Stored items
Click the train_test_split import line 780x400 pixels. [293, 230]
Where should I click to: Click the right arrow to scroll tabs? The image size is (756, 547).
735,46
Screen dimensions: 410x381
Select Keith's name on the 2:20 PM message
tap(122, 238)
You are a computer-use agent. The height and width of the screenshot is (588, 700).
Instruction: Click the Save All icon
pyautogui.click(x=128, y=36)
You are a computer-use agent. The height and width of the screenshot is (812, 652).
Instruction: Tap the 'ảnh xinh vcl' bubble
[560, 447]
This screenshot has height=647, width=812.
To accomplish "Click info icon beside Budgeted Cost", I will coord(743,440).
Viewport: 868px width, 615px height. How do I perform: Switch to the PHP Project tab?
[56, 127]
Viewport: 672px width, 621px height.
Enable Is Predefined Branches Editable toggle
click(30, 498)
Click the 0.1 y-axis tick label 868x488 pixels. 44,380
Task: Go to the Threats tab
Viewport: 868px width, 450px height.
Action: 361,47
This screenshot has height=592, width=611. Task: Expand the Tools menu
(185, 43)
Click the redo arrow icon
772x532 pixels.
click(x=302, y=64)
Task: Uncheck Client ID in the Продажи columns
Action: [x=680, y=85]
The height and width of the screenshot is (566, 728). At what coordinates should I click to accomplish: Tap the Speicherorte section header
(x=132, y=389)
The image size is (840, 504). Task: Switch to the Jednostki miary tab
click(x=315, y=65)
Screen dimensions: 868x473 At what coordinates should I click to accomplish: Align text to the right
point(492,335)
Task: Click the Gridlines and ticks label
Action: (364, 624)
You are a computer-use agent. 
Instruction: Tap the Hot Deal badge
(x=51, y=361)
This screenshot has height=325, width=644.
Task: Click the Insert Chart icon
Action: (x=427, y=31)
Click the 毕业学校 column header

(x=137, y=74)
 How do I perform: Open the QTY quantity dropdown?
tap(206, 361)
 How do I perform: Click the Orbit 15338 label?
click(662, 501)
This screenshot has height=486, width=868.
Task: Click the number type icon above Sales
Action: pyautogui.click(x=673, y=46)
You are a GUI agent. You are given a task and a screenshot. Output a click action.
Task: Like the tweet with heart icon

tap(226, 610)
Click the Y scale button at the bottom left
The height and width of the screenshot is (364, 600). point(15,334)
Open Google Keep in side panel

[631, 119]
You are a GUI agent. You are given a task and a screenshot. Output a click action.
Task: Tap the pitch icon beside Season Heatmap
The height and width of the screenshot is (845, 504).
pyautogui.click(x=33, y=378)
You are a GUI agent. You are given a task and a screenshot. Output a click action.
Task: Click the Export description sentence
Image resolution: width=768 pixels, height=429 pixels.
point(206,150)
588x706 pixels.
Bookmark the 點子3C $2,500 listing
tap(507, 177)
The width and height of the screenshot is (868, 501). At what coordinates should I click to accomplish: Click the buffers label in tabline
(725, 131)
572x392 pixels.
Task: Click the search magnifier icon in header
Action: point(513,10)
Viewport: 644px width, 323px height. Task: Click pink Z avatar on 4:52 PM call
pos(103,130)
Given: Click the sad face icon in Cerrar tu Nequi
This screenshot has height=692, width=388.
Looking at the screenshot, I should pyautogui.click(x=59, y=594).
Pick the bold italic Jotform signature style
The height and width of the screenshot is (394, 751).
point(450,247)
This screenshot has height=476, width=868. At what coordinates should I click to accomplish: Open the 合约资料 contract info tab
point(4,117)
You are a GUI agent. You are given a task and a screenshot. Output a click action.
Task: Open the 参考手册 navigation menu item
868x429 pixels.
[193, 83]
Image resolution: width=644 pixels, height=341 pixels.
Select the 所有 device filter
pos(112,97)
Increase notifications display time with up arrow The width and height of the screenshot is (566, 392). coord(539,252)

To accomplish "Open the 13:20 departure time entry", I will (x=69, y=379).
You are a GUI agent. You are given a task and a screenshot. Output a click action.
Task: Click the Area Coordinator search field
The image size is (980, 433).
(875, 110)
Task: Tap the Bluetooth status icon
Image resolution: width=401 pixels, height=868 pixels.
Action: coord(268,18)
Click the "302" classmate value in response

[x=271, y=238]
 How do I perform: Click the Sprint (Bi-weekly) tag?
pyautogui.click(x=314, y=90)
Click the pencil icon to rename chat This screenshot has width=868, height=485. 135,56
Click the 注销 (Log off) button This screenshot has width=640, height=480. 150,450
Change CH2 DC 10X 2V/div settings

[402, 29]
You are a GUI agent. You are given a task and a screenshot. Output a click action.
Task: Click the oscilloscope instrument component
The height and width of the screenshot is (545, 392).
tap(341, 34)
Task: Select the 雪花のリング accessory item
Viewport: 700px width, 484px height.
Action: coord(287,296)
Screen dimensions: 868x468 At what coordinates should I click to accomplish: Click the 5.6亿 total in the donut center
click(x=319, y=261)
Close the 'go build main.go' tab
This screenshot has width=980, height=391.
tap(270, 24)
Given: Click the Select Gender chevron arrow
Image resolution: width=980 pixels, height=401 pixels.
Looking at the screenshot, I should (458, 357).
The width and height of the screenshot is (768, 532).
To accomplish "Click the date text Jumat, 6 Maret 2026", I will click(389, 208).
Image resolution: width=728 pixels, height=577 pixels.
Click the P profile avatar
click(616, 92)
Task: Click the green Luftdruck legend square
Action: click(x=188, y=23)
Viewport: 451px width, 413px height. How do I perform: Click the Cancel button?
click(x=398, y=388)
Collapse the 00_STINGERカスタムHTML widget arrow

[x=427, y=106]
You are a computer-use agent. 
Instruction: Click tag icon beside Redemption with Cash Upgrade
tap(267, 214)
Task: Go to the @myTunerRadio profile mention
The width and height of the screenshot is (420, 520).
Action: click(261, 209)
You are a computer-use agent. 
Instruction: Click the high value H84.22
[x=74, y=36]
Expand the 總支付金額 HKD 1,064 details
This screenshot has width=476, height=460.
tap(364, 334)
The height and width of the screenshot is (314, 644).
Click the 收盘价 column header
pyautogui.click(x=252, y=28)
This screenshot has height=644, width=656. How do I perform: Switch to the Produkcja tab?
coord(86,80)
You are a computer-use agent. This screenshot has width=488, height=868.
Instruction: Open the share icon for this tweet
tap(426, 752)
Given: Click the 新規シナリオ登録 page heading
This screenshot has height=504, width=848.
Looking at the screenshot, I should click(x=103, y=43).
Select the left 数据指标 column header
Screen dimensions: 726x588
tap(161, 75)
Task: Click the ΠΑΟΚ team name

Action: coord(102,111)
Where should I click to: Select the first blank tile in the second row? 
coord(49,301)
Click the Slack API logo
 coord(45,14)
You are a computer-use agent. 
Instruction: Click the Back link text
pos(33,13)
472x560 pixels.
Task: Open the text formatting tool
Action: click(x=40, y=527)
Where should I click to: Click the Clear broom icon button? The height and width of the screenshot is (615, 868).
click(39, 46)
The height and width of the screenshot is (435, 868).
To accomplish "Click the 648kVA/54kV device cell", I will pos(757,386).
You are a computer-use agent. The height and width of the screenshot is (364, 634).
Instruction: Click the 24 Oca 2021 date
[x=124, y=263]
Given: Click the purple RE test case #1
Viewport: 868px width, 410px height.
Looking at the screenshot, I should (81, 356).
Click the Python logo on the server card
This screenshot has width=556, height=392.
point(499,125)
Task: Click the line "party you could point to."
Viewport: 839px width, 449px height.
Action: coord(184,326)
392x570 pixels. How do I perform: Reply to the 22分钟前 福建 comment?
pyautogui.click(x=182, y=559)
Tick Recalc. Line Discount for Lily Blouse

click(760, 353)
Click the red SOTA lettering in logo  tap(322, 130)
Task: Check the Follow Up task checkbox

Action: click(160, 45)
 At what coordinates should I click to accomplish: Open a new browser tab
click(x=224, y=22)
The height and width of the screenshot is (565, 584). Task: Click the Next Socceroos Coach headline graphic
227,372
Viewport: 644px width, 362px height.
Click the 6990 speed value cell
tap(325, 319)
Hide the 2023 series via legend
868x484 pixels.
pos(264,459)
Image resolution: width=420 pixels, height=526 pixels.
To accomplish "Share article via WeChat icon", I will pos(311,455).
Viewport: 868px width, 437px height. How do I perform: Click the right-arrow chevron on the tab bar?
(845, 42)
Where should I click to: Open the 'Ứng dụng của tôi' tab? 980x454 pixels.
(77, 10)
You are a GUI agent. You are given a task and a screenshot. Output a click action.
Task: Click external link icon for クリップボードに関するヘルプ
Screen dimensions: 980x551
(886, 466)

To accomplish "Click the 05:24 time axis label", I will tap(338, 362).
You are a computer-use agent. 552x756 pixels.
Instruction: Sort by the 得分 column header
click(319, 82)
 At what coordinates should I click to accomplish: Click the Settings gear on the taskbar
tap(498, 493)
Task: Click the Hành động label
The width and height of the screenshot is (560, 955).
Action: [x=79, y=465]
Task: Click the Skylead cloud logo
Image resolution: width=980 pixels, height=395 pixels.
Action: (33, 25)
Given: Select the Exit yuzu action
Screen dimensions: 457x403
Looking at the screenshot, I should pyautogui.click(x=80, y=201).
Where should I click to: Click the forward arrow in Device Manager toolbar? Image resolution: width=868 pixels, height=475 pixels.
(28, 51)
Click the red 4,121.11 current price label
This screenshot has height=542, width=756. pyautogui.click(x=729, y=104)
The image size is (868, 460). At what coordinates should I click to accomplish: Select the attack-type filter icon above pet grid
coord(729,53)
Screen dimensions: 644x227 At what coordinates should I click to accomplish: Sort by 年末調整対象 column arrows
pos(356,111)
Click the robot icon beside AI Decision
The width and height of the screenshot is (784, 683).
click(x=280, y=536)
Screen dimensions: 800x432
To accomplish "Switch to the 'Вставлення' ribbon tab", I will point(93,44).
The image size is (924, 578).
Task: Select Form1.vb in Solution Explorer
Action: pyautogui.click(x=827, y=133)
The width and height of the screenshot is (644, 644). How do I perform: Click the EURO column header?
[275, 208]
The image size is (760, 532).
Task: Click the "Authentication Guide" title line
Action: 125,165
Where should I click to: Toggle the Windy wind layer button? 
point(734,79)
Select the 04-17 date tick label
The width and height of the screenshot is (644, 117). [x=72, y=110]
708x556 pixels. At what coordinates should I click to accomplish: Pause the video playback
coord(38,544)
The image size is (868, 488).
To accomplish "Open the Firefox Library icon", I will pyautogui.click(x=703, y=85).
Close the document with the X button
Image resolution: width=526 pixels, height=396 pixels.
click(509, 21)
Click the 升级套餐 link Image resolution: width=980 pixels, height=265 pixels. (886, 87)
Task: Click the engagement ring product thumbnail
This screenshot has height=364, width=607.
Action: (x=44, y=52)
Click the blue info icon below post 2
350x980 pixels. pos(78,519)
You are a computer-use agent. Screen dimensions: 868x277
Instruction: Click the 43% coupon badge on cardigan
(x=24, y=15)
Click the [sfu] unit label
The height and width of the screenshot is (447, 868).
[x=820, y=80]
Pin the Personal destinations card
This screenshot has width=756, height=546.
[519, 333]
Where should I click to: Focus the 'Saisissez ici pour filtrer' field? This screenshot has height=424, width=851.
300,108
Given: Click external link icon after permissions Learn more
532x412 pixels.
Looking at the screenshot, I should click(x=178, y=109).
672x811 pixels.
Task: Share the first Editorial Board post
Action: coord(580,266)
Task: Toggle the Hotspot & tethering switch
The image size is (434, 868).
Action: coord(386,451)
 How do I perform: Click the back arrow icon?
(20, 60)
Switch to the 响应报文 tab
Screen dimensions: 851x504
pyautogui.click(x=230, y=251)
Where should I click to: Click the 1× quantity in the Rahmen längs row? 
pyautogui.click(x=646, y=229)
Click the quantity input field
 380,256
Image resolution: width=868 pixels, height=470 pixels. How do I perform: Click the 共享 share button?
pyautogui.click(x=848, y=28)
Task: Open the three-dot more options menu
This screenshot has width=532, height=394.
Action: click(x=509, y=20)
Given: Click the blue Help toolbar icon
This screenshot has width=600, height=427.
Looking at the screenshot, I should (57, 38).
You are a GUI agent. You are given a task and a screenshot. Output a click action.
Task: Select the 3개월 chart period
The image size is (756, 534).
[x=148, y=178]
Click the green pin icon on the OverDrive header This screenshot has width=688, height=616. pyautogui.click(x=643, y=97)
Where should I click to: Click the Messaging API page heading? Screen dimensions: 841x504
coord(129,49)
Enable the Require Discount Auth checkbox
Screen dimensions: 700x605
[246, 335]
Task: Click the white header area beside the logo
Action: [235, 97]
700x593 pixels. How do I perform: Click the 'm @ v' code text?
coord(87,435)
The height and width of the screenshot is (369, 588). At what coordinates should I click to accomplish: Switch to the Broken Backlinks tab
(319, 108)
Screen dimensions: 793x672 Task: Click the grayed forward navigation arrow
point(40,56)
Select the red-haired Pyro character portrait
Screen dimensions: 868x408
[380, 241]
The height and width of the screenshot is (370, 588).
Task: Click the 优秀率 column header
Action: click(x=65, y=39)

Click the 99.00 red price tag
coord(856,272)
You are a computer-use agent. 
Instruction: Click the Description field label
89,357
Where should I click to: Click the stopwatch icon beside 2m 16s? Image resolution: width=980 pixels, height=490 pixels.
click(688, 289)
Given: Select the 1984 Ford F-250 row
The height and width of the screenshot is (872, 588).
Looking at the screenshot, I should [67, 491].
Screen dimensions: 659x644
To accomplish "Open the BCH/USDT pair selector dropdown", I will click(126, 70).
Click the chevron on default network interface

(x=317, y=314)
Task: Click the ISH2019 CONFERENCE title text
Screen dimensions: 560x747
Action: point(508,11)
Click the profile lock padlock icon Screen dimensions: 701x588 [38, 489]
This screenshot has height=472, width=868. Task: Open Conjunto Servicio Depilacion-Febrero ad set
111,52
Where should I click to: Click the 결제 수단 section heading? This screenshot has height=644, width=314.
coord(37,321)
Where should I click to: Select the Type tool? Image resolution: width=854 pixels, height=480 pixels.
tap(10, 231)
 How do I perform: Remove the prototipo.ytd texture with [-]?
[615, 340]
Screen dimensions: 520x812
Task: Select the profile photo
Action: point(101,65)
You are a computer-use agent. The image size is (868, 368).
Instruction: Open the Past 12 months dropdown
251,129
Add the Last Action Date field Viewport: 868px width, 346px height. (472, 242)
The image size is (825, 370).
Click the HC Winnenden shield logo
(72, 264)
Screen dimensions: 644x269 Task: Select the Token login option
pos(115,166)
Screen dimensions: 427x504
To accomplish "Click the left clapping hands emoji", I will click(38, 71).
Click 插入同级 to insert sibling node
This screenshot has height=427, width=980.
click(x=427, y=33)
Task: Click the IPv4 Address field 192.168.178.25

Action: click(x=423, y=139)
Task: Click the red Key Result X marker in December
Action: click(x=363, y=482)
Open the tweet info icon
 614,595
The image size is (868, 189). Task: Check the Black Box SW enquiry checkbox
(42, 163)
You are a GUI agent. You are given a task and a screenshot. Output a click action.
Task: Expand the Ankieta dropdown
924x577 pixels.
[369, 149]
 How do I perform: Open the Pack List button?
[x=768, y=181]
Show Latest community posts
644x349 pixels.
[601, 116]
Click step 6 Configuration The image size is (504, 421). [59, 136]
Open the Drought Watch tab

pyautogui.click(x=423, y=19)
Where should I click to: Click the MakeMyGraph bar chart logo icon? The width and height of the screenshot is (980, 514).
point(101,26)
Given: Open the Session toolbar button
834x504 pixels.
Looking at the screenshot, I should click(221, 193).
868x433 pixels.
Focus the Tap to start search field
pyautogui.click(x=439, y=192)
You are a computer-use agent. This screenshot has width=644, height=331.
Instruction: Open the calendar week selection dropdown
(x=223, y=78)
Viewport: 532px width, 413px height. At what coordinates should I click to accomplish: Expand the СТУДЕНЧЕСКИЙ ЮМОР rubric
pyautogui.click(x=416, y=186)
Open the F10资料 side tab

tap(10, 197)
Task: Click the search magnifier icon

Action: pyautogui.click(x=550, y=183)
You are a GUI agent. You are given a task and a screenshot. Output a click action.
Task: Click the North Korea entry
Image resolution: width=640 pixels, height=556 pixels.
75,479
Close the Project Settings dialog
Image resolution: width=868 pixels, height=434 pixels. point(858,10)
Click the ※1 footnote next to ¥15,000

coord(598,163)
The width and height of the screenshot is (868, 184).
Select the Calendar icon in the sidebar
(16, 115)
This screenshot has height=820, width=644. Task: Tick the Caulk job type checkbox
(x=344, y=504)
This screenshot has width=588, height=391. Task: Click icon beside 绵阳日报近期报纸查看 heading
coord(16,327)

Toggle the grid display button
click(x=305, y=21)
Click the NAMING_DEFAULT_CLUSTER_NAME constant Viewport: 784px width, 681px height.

### [YOUR OBJECTIVE]
The lines to set down, exactly and with both ends included, run from the one containing "Image resolution: width=640" to the last line of the data above.

### [RESULT FOR THIS TASK]
Image resolution: width=640 pixels, height=556 pixels.
75,479
Close the Project Settings dialog
Image resolution: width=868 pixels, height=434 pixels. point(858,10)
Click the ※1 footnote next to ¥15,000

coord(598,163)
The width and height of the screenshot is (868, 184).
Select the Calendar icon in the sidebar
(16, 115)
This screenshot has height=820, width=644. Task: Tick the Caulk job type checkbox
(x=344, y=504)
This screenshot has width=588, height=391. Task: Click icon beside 绵阳日报近期报纸查看 heading
coord(16,327)

Toggle the grid display button
click(x=305, y=21)
Click the NAMING_DEFAULT_CLUSTER_NAME constant Viewport: 784px width, 681px height.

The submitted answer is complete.